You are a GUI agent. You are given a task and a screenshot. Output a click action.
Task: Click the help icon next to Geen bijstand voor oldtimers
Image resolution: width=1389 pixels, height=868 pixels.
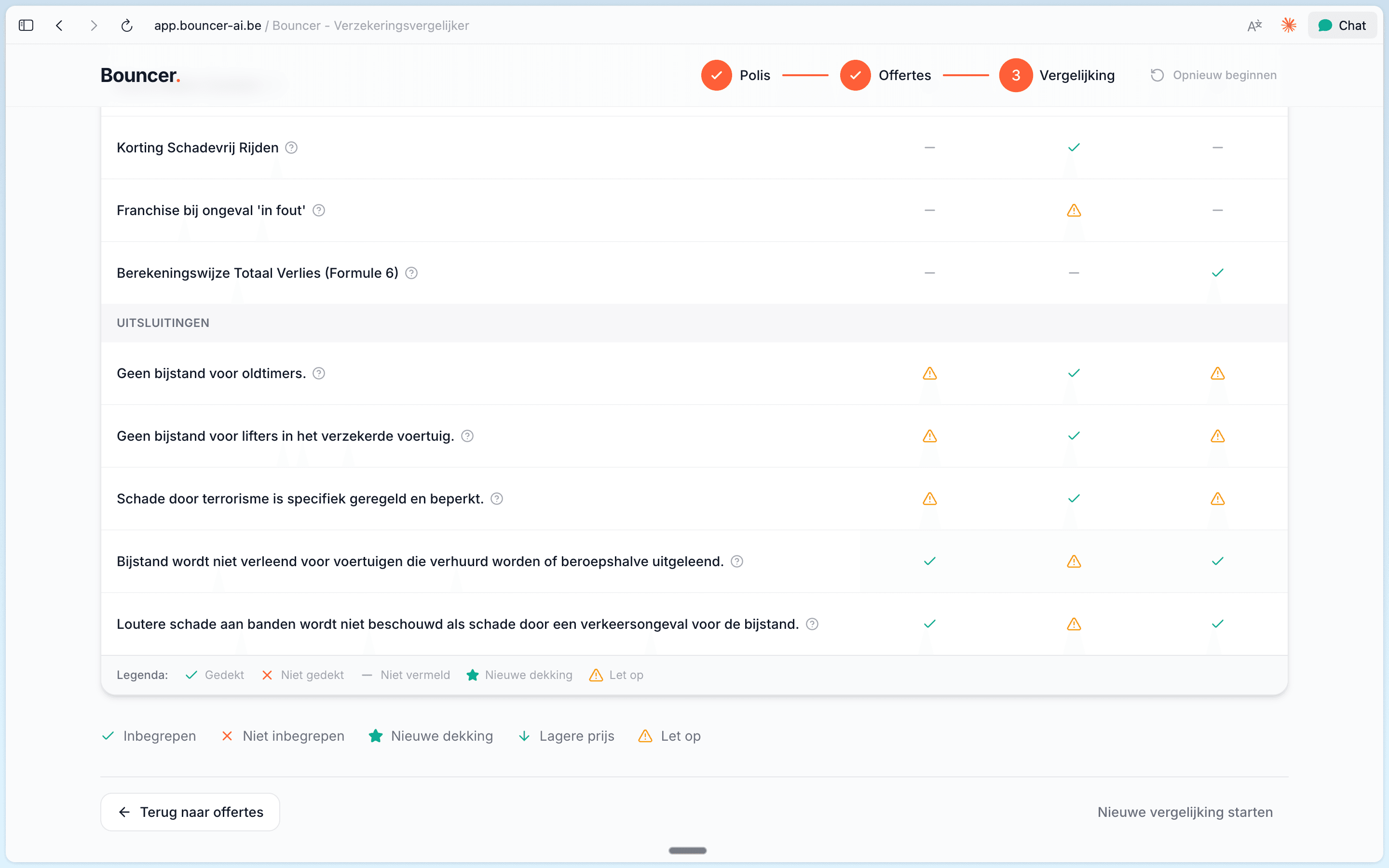(319, 373)
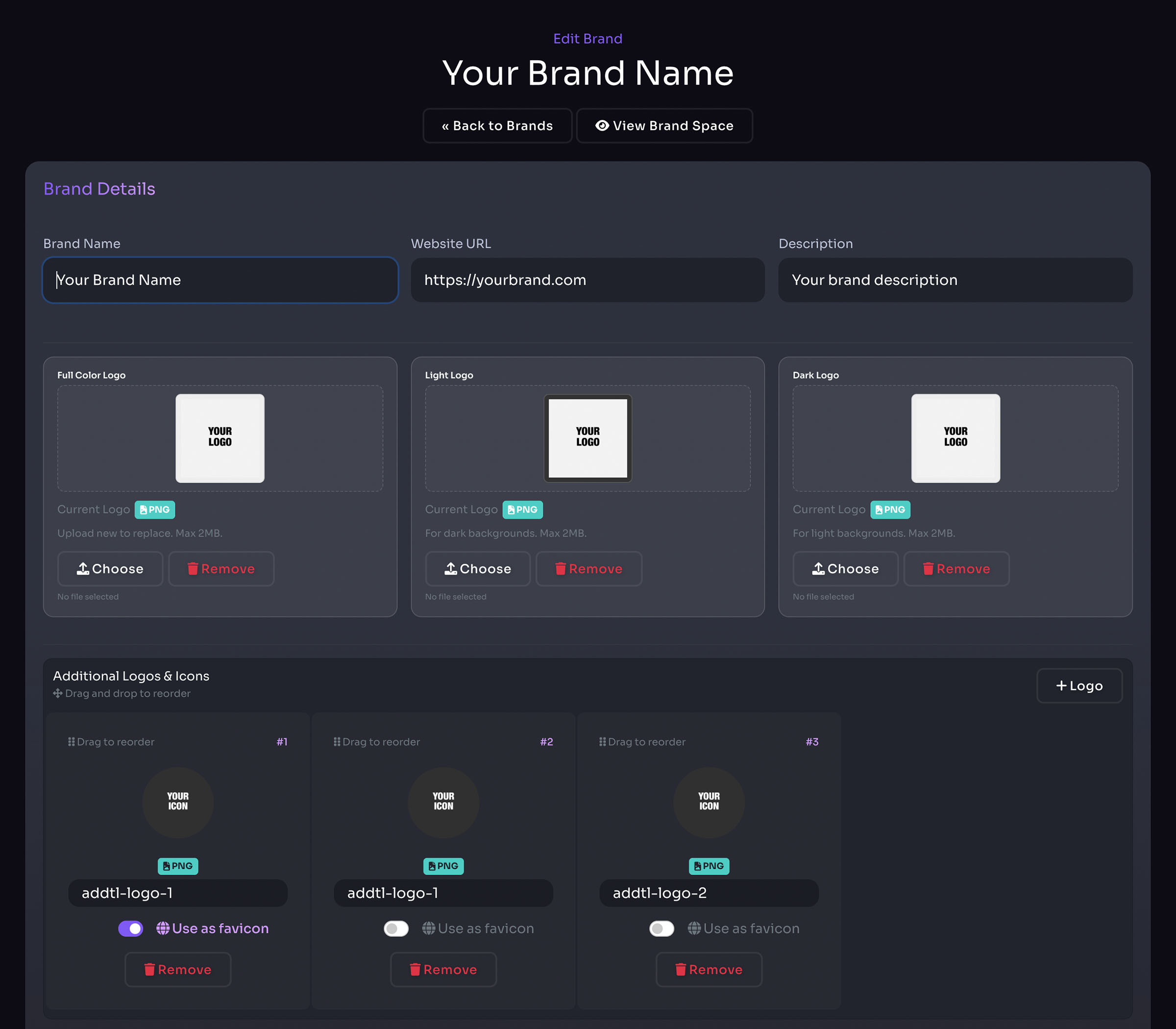Click the + Logo button to add a logo
Viewport: 1176px width, 1029px height.
click(x=1079, y=686)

**Problem statement**
Set the lines down exactly, from the first line of the records to the line where "Task: Click the" appears, with both ends kept.

**Answer for the task**
You are a GUI agent. You are given a task and a screenshot. Output a click action.
Task: Click the help icon next to Geen bijstand voor oldtimers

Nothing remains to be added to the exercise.